··· Dataset rows ···

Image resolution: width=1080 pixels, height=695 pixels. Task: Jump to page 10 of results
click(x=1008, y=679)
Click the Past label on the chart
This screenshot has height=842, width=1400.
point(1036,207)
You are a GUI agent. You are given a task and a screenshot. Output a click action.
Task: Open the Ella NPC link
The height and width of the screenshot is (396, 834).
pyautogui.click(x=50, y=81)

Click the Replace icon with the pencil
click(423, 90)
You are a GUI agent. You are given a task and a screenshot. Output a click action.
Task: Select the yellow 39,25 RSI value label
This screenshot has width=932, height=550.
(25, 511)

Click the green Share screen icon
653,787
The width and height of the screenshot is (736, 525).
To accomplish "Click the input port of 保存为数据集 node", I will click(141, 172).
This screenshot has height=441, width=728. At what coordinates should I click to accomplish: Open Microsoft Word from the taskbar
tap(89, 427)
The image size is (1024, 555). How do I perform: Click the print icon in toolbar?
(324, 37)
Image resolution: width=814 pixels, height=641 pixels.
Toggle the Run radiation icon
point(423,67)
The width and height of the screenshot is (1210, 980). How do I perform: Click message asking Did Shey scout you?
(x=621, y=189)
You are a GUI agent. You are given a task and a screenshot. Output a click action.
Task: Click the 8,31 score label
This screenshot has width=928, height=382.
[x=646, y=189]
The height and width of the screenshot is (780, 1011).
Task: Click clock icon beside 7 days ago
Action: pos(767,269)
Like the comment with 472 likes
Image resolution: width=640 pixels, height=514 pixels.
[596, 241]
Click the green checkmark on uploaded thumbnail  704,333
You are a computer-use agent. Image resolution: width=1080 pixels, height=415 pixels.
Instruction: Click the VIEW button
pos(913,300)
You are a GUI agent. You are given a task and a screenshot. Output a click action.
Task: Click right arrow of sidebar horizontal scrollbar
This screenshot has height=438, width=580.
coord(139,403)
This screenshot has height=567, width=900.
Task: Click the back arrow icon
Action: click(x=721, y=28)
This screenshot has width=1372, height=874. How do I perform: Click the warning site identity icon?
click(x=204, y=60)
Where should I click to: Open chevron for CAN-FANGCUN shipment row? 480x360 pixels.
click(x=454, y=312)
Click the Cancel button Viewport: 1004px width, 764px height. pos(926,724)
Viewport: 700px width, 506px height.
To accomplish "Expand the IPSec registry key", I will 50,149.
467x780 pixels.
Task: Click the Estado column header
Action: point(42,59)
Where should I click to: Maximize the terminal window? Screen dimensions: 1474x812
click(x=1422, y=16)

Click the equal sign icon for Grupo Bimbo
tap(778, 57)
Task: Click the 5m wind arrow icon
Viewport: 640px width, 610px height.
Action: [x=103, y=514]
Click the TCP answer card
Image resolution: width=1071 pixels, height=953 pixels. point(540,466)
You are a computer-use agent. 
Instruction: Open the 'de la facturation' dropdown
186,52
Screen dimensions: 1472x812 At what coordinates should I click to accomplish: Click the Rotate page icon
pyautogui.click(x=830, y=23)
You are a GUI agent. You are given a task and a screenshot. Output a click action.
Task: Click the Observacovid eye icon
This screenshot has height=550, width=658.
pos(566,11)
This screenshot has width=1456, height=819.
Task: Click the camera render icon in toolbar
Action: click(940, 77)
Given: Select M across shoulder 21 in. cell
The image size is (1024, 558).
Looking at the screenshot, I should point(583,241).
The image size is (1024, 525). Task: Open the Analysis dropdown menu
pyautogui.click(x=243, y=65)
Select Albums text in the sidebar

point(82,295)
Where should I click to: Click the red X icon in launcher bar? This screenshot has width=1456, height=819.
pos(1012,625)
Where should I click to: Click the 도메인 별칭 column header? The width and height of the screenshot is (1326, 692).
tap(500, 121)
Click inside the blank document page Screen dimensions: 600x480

···

> _Stated exercise_:
Gather every line of the records above that contains the string "label", and copy each such line in full. Case counts, so a line qualifies only if its capital and lowercase letters match the string.

> _Finished exercise_:
Click the Past label on the chart
Task: Select the yellow 39,25 RSI value label
Task: Click the 8,31 score label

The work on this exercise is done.